■ PROBLEM
Please take the lines from the one holding "[Follow on Facebook] (15, 2193)" through the one holding "[Follow on Twitter] (46, 2193)" in the data below and copy them exactly.

■ PROVIDED RECORDS

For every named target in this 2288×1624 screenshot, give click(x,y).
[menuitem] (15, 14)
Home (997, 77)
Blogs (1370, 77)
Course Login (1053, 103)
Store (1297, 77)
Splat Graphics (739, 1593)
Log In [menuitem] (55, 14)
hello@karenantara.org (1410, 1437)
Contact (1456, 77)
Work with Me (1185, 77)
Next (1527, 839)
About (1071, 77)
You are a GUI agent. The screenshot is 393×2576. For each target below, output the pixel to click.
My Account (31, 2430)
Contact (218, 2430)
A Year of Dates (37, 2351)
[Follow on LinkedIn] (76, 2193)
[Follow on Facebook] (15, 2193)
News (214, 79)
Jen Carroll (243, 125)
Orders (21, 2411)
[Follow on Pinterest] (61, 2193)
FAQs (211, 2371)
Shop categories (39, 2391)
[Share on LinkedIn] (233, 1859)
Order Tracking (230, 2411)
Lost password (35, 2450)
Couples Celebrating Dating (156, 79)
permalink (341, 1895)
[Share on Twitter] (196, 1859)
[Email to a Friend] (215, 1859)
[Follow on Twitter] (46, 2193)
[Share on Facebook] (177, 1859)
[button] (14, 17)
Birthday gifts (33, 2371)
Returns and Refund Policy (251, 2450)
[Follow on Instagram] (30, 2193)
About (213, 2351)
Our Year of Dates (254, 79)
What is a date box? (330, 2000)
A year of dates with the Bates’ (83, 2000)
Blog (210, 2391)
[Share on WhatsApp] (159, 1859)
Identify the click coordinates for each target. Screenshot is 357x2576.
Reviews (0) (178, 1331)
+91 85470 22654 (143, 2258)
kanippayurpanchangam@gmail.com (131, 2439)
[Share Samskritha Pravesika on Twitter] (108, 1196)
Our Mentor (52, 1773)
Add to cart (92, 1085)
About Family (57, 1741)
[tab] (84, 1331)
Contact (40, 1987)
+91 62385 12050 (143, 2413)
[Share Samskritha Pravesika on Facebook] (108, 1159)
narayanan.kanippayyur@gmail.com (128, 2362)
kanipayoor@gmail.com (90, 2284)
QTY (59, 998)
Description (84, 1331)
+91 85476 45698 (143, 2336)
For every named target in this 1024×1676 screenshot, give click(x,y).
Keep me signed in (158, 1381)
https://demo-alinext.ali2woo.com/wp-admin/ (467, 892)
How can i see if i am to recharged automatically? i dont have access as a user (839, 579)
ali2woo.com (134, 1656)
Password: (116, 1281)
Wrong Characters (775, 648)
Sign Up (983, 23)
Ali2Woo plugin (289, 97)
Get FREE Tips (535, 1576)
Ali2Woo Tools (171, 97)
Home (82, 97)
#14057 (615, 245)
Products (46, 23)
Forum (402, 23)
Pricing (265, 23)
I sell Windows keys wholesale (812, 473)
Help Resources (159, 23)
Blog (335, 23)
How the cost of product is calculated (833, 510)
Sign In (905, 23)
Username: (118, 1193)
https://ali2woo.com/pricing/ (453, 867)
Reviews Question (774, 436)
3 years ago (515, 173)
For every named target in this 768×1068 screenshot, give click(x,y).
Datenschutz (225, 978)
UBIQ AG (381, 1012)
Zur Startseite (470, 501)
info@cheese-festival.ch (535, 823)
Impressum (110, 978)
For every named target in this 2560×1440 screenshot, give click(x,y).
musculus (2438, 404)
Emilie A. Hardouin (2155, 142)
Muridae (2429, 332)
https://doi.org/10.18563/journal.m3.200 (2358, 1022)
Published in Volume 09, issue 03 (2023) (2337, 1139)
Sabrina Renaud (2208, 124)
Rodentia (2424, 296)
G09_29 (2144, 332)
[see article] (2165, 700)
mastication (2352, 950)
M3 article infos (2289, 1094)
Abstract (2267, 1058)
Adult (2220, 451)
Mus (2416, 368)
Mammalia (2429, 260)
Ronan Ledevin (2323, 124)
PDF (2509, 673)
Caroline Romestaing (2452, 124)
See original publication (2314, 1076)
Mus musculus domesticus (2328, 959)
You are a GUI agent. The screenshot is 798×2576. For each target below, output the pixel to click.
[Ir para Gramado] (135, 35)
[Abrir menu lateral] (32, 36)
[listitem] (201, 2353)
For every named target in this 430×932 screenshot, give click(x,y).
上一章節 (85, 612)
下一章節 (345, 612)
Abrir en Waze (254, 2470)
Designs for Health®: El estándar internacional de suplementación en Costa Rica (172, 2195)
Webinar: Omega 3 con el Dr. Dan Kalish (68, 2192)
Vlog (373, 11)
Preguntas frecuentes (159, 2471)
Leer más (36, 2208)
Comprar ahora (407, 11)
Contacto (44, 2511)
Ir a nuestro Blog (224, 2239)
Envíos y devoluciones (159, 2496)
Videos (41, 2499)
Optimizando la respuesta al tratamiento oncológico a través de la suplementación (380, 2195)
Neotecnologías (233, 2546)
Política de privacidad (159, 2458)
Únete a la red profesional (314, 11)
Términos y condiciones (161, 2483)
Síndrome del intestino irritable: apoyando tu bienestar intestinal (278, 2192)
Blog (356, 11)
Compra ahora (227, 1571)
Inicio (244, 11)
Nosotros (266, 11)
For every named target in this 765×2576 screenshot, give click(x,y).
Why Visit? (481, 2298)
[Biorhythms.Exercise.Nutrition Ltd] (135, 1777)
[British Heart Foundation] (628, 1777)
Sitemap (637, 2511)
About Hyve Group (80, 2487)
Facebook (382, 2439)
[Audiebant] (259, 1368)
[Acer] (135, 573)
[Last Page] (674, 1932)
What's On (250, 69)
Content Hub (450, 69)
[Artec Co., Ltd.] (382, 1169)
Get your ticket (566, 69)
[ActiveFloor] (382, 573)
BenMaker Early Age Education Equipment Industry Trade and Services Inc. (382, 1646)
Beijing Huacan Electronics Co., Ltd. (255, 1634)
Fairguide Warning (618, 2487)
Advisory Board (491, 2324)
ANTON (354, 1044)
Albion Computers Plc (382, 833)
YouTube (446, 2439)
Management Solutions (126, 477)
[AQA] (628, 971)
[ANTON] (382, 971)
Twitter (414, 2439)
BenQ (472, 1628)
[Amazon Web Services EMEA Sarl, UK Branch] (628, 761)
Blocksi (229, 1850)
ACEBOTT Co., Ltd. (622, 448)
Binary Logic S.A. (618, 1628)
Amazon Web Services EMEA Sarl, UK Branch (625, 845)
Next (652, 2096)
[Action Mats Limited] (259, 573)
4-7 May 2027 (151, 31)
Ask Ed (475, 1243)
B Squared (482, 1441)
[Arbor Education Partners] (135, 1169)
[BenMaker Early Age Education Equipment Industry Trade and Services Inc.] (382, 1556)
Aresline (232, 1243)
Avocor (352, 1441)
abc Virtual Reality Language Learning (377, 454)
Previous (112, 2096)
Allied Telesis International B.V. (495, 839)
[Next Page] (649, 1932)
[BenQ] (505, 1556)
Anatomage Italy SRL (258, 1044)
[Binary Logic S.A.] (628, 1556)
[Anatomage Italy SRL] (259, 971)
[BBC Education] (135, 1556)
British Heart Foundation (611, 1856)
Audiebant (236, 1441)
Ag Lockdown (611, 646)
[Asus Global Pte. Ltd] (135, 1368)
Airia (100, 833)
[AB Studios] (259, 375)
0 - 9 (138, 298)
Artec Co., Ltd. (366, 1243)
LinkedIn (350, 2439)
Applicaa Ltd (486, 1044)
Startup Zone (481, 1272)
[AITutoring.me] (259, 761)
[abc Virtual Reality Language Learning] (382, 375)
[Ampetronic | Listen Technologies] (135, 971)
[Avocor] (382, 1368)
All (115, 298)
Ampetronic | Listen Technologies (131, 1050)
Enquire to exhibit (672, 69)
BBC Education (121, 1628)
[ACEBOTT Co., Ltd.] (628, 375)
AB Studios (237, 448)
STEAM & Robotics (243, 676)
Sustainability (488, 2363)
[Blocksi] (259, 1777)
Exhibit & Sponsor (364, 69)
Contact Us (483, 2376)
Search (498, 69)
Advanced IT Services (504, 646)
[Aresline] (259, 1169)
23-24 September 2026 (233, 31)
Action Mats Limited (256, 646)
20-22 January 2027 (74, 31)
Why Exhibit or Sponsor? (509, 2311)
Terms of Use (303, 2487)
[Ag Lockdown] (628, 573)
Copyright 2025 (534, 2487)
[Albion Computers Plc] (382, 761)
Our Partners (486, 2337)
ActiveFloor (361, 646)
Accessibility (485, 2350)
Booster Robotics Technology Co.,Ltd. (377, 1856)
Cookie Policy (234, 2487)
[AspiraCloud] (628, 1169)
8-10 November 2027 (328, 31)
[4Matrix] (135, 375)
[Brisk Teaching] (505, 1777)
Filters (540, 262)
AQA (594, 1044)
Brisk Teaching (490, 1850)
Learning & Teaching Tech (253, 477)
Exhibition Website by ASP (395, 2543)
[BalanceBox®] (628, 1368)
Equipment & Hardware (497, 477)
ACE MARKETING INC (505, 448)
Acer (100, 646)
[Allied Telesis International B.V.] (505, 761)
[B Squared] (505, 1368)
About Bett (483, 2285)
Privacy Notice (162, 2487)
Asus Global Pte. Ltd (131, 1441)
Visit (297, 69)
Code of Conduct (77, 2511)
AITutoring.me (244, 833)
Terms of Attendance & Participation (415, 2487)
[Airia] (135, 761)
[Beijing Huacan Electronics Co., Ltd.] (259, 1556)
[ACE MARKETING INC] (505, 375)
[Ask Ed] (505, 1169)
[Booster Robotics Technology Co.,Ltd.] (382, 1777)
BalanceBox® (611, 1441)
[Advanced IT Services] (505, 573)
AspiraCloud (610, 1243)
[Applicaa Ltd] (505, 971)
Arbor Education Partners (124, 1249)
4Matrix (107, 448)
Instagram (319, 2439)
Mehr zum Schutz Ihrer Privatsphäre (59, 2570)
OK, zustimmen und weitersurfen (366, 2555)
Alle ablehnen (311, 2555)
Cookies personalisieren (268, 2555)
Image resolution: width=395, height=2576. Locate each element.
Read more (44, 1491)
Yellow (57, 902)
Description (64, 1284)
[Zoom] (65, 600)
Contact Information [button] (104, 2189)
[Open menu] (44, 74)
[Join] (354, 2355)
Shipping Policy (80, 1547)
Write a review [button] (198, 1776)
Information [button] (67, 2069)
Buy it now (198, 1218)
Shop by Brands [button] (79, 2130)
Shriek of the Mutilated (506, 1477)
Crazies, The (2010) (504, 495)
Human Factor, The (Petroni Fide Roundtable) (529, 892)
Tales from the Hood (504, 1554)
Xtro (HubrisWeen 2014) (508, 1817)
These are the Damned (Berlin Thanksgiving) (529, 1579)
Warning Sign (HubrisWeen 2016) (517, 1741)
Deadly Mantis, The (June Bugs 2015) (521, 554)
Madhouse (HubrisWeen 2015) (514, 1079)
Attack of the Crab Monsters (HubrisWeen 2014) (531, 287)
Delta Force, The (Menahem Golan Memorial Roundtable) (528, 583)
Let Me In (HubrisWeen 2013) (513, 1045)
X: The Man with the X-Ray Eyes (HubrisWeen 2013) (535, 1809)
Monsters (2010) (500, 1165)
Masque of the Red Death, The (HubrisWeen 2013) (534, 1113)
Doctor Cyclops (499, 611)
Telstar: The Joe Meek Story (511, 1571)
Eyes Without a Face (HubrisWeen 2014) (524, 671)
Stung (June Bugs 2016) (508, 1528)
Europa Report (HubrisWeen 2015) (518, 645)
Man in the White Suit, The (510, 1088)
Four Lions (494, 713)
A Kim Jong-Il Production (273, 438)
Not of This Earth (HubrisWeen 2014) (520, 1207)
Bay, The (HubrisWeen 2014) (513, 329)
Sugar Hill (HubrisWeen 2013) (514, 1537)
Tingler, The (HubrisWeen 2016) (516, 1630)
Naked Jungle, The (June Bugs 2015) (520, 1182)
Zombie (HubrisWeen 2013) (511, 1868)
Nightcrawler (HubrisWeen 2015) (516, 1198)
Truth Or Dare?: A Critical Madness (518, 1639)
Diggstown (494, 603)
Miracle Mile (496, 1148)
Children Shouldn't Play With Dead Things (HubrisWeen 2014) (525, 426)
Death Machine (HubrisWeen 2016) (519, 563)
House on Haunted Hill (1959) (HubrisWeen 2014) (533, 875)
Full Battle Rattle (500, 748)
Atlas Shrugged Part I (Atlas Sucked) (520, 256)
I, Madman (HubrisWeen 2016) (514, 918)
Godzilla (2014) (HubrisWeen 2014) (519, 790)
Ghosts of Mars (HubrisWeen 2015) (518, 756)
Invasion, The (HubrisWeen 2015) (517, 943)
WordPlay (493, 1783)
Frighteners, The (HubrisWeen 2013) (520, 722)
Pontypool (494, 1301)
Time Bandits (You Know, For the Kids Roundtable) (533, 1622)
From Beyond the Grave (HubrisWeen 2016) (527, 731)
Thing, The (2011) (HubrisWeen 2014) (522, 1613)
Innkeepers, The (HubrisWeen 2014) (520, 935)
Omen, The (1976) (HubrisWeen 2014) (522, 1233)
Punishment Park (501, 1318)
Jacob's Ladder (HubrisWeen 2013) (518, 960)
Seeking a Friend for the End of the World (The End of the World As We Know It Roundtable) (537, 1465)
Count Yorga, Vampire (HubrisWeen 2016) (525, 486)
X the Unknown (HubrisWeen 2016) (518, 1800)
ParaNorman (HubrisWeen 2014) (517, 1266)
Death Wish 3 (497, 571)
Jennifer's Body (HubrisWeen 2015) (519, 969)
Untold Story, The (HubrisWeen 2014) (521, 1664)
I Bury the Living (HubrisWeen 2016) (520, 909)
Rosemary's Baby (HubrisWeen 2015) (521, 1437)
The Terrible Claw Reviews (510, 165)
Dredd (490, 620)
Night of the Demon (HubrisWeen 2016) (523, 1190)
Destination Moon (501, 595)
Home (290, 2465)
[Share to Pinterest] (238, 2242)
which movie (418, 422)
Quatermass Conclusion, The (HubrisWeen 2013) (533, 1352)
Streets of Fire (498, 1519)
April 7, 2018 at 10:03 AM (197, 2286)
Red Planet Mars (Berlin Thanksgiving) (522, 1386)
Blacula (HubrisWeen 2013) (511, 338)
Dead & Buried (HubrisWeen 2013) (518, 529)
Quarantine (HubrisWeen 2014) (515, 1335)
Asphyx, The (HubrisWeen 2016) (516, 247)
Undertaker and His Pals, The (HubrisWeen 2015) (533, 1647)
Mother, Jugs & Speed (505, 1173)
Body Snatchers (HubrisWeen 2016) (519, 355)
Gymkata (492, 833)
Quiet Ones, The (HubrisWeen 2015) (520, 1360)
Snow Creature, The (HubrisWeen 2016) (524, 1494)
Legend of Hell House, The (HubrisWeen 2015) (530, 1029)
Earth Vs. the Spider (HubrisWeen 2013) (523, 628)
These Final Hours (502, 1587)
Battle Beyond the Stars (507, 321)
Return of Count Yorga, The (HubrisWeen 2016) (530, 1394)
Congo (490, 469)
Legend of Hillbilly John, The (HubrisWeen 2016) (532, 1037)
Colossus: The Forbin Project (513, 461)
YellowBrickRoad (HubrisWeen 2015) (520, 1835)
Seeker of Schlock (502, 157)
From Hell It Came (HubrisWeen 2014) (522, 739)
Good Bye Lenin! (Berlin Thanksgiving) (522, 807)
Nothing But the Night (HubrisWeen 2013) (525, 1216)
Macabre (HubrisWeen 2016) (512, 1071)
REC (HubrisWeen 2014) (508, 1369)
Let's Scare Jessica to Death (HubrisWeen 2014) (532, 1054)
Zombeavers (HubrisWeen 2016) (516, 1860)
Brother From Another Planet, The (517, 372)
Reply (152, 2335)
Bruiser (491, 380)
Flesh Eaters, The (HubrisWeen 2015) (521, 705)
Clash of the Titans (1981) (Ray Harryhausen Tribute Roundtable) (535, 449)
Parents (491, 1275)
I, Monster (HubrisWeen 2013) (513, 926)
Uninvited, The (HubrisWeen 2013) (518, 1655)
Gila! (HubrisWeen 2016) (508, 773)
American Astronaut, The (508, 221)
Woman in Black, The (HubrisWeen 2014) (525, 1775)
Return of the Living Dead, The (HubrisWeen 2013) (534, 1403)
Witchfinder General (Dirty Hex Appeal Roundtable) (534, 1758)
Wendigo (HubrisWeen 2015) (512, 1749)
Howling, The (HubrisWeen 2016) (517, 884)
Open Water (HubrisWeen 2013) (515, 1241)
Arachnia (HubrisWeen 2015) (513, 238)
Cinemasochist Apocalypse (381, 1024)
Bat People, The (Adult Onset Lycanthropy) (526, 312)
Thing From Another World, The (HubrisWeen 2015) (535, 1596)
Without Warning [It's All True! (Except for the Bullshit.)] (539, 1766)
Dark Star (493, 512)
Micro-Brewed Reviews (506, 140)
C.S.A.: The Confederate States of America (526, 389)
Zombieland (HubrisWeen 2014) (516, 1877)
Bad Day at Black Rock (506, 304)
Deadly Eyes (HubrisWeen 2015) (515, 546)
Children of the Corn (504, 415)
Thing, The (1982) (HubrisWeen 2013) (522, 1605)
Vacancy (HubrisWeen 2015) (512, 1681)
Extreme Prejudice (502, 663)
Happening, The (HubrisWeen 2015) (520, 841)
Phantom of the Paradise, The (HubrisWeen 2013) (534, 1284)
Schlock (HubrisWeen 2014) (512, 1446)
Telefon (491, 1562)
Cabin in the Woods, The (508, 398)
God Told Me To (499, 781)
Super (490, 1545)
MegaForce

■ SOLUTION FOR THIS EXERCISE
[Follow on Facebook] (15, 2193)
News (214, 79)
Jen Carroll (243, 125)
Orders (21, 2411)
[Follow on Pinterest] (61, 2193)
FAQs (211, 2371)
Shop categories (39, 2391)
[Share on LinkedIn] (233, 1859)
Order Tracking (230, 2411)
Lost password (35, 2450)
Couples Celebrating Dating (156, 79)
permalink (341, 1895)
[Share on Twitter] (196, 1859)
[Email to a Friend] (215, 1859)
[Follow on Twitter] (46, 2193)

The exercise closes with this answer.